Kerendahan hati: Mereka sangat rendah hati terhadap kemampuan mereka, mengakui masalah, dan menciptakan ruang bagi orang lain untuk berkontribusi.
Kesadaran akan bias: Mereka menunjukkan kesadaran titik yang tidak terlihat pada pribadi mereka, demikian juga ketidaksempurnaan dalam sistem dan bekerja keras untuk memastikan meritokrasi.
Keingintahuan tentang orang lain: Mereka menunjukkan pola pikir yang terbuka dan keingintahuan mendalam tentang orang lain, mendengarkan tanpa menilai, dan mencari empati untuk memahami orang-orang di sekitar mereka.
Inteligensi budaya: Mereka menaruh perhatian terhadap budaya orang lain dan beradaptasi sebagaimana diperlukan.

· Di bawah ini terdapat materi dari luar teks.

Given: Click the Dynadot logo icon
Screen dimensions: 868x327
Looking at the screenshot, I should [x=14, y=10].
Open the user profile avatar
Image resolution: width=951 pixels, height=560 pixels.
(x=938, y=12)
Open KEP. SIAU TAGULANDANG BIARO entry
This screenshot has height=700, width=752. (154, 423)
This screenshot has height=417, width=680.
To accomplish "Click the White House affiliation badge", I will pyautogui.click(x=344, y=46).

Kerja sama yang efektif: Mereka memberdayakan orang lain, memperhatikan perbedaan cara pikir dan keamanan psikologis, dan berfokus pada keutuhan tim.

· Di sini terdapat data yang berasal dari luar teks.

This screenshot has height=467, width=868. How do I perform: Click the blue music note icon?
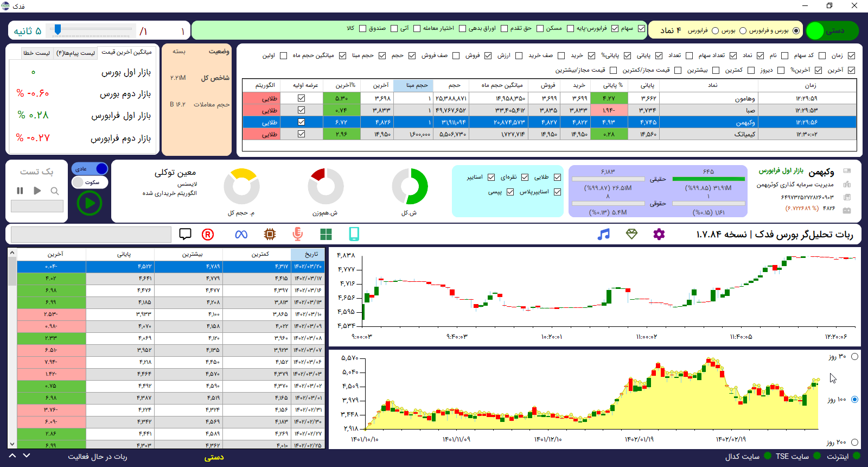pos(603,234)
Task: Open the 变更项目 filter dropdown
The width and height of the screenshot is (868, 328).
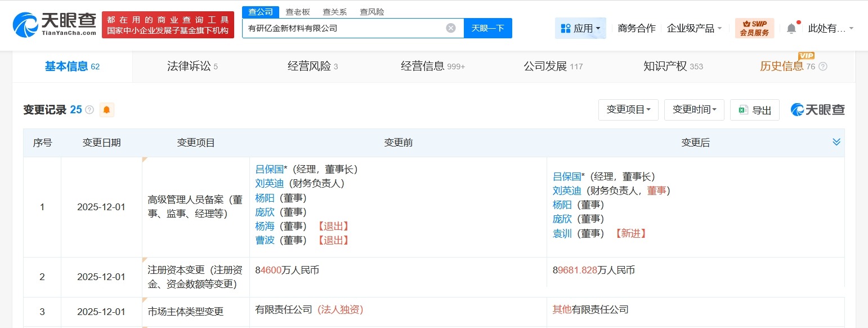Action: [628, 110]
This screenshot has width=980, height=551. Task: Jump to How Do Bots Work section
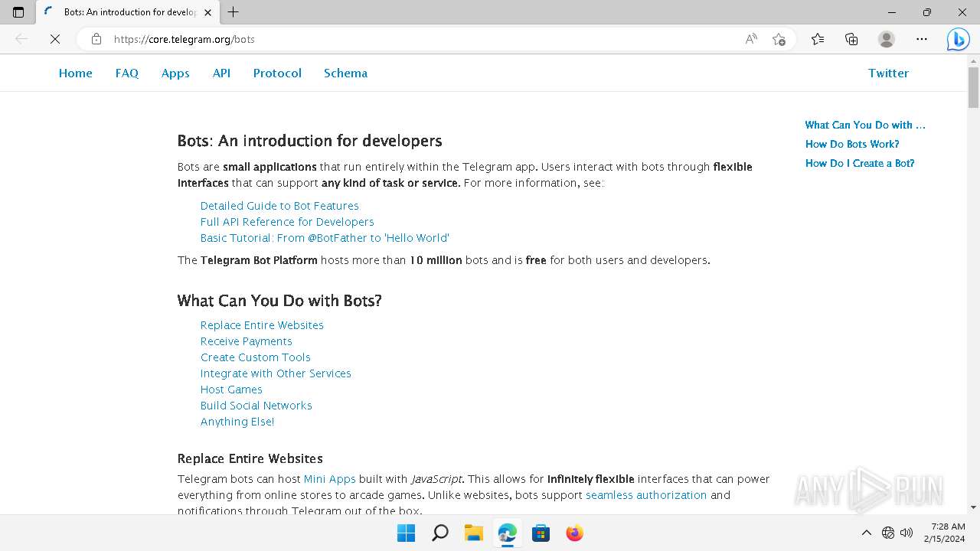pos(852,144)
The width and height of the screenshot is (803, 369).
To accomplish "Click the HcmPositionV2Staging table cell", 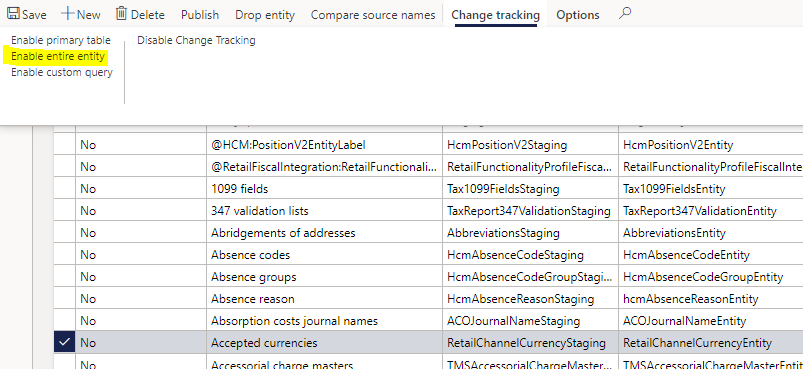I will tap(531, 145).
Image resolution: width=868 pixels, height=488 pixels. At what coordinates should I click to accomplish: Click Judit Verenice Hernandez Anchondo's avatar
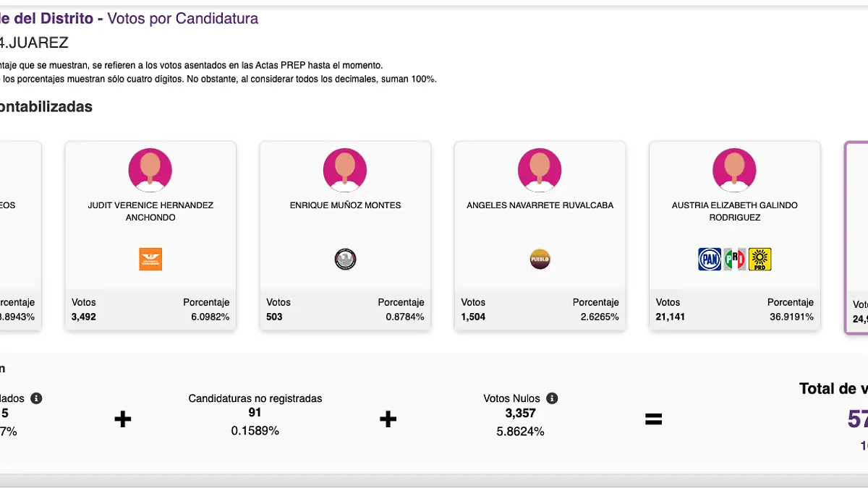150,171
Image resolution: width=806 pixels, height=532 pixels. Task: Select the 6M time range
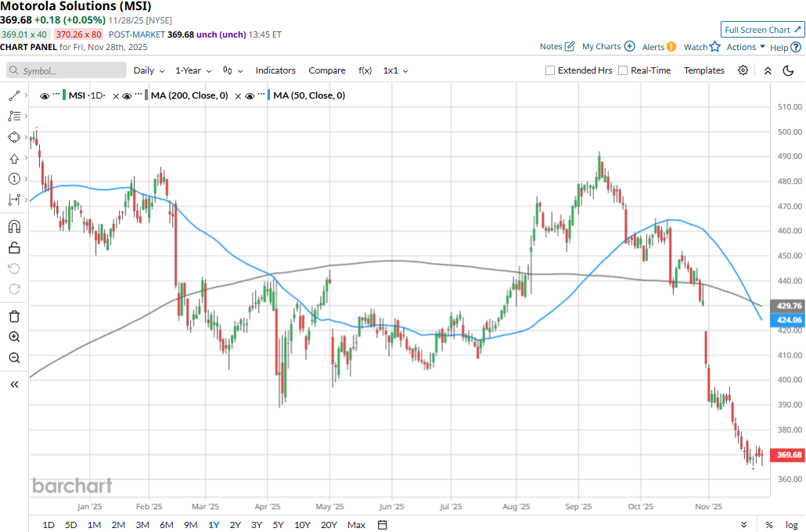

Sifat ini mungkin terlihat seperti sudah jelas, sama dengan sifat lainnya yang umumnya penting untuk kepemimpinan yang baik. Akan tetapi, ada perbedaan antara penilaian dan pengembangan kepemimpinan yang baik secara umum dibandingkan dengan kepemimpinan inklusif khususnya ada dalam tiga pengertian spesifik berikut.
Pertama, kebanyakan leader dalam studi ini tidak yakin apakah orang lain memandang mereka inklusif atau tidak. Lebih spesifiknya, hanya satu pertiga (36%) melihat kemampuan kepemimpinan inklusif mereka seperti yang dilihat orang lain, satu pertiga lainnya (32%) menilai terlalu tinggi kemampuan mereka, dan sepertiga terakhir (33%) menilai kemampuan mereka dengan terlalu rendah. Bahkan, lebih pentingnya, para leader jarang meyakini perilaku spesifik yang sedianya mempunyai dampak yang dinilai kurang lebih inklusif.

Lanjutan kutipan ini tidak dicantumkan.